DOMINIQUE CABRERA - 1H34, FRANCE, 2017

Corniche Kennedy. Dans le bleu de la Méditerranée, au pied des luxueuses villas, les minots de Marseille défient les lois de la gravité. Marco, Mehdi, Franck, Mélissa, Hamza, Mamaa, Julie : filles et garçons plongent, s’envolent, prennent des risques pour vivre plus fort. Suzanne les dévore des yeux depuis sa villa chic. Leurs corps libres, leurs excès. Elle veut en être. Elle va en être.

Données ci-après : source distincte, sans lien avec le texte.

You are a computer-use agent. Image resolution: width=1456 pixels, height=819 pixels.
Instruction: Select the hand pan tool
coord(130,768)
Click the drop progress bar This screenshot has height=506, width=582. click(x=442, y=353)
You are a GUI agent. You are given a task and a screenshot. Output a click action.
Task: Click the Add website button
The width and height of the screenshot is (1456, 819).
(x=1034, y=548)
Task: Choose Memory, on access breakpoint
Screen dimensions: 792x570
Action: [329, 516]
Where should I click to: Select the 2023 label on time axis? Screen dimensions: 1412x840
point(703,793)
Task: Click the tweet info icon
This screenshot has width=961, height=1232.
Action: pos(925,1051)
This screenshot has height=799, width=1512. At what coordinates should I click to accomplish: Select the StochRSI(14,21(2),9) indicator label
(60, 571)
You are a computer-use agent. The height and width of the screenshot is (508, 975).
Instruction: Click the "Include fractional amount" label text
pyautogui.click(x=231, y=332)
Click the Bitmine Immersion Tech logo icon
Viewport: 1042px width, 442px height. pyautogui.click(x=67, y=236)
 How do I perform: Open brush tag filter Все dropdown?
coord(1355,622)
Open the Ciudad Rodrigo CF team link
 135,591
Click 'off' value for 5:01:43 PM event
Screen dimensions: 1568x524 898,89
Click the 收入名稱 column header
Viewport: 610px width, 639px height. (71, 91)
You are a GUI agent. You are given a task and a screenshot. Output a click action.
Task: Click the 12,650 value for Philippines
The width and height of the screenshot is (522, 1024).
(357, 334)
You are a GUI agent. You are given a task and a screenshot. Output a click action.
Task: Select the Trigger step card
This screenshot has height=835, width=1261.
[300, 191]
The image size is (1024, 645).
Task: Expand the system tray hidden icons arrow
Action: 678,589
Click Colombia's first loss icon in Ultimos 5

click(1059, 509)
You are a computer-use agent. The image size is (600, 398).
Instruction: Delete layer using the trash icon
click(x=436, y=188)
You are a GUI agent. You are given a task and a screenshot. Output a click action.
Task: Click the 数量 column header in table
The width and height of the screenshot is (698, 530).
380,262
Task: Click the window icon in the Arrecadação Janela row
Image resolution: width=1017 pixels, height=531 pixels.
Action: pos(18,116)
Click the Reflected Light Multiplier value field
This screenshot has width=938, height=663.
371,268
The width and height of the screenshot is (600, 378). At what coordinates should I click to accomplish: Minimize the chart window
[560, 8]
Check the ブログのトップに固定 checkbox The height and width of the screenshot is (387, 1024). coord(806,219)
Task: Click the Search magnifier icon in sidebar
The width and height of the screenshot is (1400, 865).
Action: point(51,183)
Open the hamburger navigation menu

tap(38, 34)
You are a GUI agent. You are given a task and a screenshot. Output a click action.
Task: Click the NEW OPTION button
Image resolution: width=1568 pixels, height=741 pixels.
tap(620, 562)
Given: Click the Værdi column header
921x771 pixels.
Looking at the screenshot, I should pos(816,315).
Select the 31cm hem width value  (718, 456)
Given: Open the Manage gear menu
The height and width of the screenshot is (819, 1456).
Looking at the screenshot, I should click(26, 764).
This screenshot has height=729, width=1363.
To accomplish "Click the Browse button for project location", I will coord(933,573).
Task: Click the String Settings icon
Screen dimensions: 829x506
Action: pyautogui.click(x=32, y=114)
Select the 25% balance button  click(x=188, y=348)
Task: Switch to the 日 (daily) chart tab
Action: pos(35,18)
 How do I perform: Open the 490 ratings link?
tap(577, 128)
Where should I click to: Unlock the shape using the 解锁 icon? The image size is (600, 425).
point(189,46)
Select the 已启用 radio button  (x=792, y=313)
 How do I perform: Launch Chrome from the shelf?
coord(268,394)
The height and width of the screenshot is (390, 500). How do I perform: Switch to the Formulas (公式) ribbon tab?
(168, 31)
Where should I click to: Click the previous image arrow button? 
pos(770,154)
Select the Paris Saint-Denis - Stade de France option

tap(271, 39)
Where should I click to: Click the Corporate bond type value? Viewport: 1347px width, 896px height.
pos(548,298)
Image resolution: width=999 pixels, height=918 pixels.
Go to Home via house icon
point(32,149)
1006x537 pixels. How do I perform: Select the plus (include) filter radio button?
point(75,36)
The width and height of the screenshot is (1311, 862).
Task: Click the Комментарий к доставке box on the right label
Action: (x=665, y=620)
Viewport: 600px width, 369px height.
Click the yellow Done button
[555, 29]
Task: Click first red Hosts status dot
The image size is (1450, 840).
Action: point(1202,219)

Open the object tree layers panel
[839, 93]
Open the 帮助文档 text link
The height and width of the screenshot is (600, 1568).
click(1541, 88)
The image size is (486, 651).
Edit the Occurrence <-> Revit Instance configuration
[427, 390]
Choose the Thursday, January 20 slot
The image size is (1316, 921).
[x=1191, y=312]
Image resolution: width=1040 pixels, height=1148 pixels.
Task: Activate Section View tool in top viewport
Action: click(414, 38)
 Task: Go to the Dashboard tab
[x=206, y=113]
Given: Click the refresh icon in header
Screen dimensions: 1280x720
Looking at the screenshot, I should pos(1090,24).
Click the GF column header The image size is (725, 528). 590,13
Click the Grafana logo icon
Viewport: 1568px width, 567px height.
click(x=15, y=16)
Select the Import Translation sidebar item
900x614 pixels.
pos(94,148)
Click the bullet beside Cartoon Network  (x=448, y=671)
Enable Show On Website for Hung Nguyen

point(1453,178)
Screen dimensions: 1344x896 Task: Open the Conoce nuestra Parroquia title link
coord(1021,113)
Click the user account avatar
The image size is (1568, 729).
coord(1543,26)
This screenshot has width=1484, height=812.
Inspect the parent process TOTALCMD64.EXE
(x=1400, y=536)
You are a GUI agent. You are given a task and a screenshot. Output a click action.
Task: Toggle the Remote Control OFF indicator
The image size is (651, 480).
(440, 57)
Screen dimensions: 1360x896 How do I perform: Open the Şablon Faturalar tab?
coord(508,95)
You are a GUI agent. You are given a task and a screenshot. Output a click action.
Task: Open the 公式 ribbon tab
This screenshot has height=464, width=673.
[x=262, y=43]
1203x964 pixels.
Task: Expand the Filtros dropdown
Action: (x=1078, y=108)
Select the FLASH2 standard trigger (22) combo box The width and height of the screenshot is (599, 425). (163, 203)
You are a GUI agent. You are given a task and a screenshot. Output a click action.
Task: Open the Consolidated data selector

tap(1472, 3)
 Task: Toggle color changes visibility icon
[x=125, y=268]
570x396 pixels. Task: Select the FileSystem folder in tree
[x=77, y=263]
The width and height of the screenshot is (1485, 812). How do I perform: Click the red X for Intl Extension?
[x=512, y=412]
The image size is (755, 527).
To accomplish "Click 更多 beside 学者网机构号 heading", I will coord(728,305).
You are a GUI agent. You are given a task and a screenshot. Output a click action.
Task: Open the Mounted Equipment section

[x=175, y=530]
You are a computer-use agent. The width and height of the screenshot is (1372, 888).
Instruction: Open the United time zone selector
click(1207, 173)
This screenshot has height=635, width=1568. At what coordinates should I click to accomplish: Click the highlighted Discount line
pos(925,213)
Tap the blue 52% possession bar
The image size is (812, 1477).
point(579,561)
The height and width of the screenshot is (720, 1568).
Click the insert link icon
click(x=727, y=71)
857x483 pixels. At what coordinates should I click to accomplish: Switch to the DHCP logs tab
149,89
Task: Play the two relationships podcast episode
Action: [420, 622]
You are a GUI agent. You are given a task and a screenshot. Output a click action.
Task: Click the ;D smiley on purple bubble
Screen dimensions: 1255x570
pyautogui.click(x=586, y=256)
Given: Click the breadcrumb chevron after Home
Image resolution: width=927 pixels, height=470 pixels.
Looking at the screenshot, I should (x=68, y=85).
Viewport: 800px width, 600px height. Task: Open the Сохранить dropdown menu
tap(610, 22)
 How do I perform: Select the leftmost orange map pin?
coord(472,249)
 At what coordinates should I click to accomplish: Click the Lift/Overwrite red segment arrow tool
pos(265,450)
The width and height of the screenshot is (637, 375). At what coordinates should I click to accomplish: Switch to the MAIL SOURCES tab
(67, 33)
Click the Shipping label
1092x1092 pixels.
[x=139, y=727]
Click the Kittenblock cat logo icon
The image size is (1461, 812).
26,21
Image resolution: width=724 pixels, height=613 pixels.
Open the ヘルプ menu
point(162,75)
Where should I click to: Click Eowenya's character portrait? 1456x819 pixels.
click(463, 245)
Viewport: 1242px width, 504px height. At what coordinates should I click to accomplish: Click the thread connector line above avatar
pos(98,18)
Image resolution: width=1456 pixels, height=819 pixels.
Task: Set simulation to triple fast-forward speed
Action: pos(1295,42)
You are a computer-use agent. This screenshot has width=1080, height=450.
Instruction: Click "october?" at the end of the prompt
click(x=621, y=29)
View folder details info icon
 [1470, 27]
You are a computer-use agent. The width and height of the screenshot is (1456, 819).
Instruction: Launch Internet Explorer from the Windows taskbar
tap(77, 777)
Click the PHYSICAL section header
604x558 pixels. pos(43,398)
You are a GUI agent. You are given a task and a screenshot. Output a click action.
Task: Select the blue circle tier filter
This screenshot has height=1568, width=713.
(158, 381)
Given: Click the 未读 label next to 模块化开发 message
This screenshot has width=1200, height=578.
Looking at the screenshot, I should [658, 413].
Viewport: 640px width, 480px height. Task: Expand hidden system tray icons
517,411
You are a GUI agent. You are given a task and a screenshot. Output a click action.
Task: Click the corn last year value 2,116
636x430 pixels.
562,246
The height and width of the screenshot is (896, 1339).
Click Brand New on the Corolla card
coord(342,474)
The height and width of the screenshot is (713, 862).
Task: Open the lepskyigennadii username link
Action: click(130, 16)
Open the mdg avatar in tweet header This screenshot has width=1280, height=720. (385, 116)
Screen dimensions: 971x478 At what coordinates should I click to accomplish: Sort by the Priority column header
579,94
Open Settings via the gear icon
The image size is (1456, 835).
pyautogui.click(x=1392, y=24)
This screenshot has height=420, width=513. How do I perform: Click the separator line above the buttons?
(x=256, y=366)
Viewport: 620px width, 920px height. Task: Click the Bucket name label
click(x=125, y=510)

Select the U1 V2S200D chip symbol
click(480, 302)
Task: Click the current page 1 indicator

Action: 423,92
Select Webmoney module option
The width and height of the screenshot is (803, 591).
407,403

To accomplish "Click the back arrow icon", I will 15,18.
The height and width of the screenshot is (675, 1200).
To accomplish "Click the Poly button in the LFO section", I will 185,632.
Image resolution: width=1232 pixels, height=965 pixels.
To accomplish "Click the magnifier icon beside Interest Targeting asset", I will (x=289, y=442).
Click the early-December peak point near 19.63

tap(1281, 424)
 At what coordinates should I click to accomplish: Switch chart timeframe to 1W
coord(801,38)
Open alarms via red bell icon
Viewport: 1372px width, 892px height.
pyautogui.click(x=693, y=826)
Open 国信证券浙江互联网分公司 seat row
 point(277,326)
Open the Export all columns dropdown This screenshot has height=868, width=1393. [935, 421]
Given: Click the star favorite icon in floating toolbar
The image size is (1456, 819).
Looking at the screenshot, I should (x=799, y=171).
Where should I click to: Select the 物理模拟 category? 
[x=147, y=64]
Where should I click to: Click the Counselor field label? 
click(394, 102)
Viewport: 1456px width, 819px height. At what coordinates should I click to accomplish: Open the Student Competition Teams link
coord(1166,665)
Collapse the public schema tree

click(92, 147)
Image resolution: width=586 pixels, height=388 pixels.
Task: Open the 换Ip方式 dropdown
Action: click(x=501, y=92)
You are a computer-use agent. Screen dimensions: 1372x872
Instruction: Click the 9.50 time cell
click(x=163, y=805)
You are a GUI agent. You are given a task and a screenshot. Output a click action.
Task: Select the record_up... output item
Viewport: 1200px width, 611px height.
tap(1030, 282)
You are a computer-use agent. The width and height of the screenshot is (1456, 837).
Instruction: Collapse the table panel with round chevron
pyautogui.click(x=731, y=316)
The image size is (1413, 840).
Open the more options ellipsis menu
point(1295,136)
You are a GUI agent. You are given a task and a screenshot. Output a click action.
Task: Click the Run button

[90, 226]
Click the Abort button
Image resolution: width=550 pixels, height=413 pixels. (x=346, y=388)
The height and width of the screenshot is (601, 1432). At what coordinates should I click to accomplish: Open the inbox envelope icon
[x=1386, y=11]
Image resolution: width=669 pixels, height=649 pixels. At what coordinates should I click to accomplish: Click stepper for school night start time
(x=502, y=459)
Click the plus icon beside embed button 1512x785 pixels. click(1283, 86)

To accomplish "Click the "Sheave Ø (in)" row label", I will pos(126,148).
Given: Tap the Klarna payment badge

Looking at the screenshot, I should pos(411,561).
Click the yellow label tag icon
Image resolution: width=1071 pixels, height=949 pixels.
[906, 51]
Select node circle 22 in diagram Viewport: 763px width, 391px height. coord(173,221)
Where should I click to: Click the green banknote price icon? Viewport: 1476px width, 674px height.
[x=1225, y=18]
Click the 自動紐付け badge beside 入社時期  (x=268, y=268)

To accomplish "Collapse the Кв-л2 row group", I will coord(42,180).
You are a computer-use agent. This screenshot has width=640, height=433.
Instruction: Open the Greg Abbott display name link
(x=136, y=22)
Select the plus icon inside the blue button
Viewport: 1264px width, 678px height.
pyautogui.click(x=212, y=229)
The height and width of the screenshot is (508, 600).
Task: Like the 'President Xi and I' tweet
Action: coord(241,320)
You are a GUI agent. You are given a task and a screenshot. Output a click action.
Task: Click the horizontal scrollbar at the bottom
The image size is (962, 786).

C’est un film, de la trop rare réalisatrice Dominique Cabrera, qui réchauffe, au mitan de l’hiver. D’abord parce que l’on en sort rechargé de l’énergie de Marseille, où l’action se déroule, mais aussi parce que même si la violence, la tension y sont omniprésentes, il s’en dégage une fraternité, une douceur, une délicatesse, même, qui font que l’on en sort plein d’un magnifique élan vital. Il faut dire que l’on est attendri, tout au long du film, par une tribu de sauvageons qui vivent, en grande liberté, loin de leurs quartiers Nord, sur les rochers de la corniche Kennedy. Là, ces décrocheurs de lycée tchatchent, mesurent leur virilité, font la loi, au milieu des villas de riches, qu’ils ne deviendront jamais, leur grâce et leur habileté à plonger effaçant leurs humiliations et leur garantissant une intensification de la vie, que la caméra rend très palpable. Le dosage de suspense, d’action, d’invention poétique rythme ce film complexe et attachant, crédité, en plus, d’une très belle réussite : avoir réussi à dompter ces lionceaux avec accent, à créer avec eux des liens complices qui les ont amenés à investir le film, à l’enrichir de leurs inventivités poétiques, de leur fureur de vivre, de leurs sauts de l’ange qui sont tout un spectacle.